Why Oranges Stick in My Throat

A British soldier searches a Palestinian citizen at the Jaffa Gate, 1938. [Photo: Palestine Museum US collection]

By Rima Najjar

During the time that Palestinians call The Great Rebellion or Revolt against British pro-Zionist policies in Palestine, 1936-1939, things began to go seriously wrong for Palestinian Arabs living in Jaffa and have continued to deteriorate with no reprieve yet.

Jaffa, at the time, was a major economic center in Palestine, a port and commercial hub.  In the 19th century, Palestinian citrus farmers had introduced innovative grafting techniques to growing oranges, for which Jaffa is famous to this day – but with credit for its flourishing citrus industry going to Jewish usurpers rather than Palestinian Arabs.
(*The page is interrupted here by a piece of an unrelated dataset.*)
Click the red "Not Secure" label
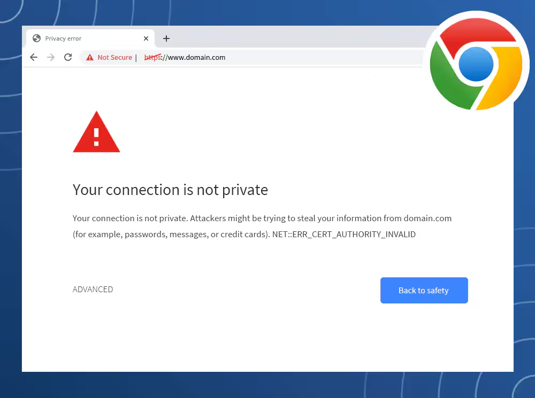Viewport: 535px width, 398px height. tap(114, 58)
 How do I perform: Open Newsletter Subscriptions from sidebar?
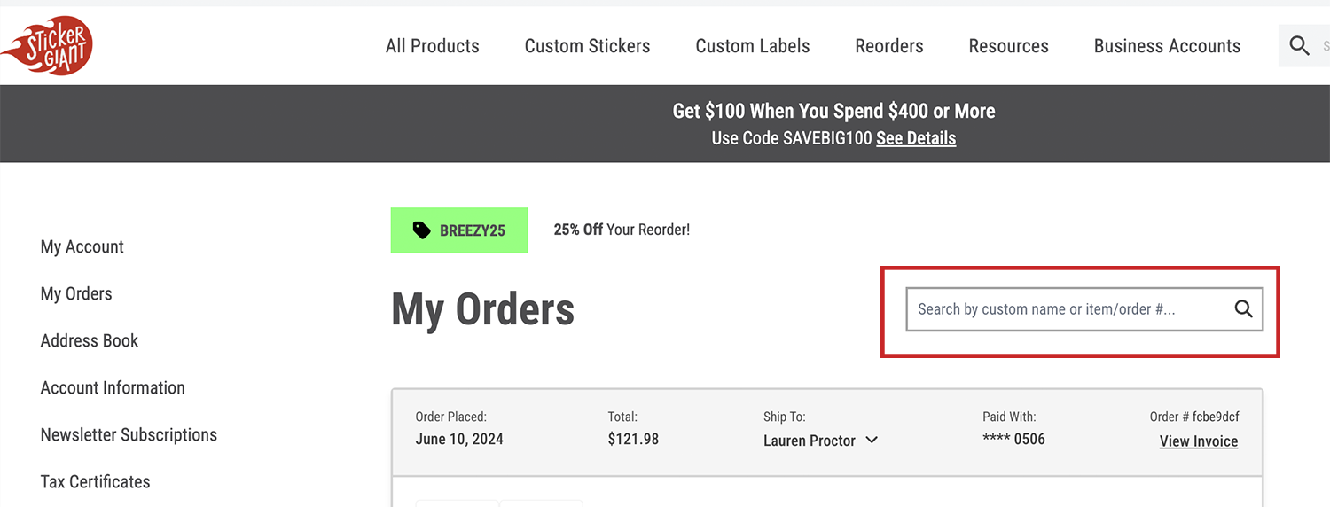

In fact, the very existence of these Palestinian Arabs is often denied through Israel’s Zionist myth-making on hasbara sites.

By the 1930s, Jaffa’s flourishing citrus industry and exports had turned it into a major economic center, providing jobs for thousands and spurring the development of related economic sectors like banking, textiles, transportation, manufacturing, and tourism. Dubbed the Bride of the Sea, it was also a major cultural center.

The seeds of the Great Rebellion were sown when the League of Nations, in the “mandate” it issued to the British government over Palestine in 1922, included language facilitating European Jewish immigration to the country.

Life in Jaffa for Palestinians was affected in deeply horrific ways both during and after the Great Rebellion and during and after the Nakba of 1948, which Israel touts as “independence”,  but which in reality is a conquest and colonization of Palestine by foreign forces, a fact that is ongoing to this day.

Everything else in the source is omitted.